The aerocenter.gsfc.nasa.gov is actually the third website associated with NASA's Goddard Space Flight Center (GSFC) that TinKode has hacked in recent months, suggesting a more serious Web development issue on this domain. At the beginning of December we reported that websites belonging to GSFC's Instrument Systems and Technology Division, istd.gsfc.nasa.gov, as well as the Software Engineering Division, sed.gsfc.nasa.gov were compromised in a similar fashion.
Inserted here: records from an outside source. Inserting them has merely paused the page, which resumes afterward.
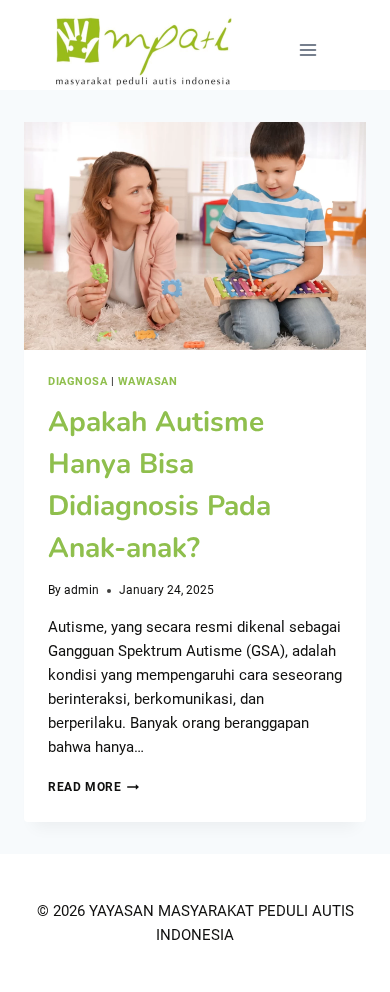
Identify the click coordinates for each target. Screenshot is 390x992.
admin (81, 590)
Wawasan (148, 381)
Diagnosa (77, 381)
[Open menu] (307, 49)
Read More (93, 787)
According to an official description available on the compromised website, before it was taken down, the "AeroCenter is an interdisciplinary union of researchers at NASA Goddard and other organizations in the Washington DC metropolitan area (including NOAA, University of Maryland, and other insititutions) who are interested in many facets of atmospheric aerosols." From the partially obfuscated screenshots published by the security enthusiast, it appears the database contains private information about site members, such as full name, e-mail, phone, affiliation or focus group.

TinKode has also revealed details about seven administrative accounts, including those of Lorraine A. Remer, NASA official responsible for the AeroCenter program, Richard Kleidman, curator and Paul D. Przyborski, the Webmaster. As the grey hat hacker indicates, only password "hashes" are stored in the database, which is much better than storing them in plain text. Unfortunately, these hashes can be easily cracked, because they were generated with MD5, an insecure algorithm.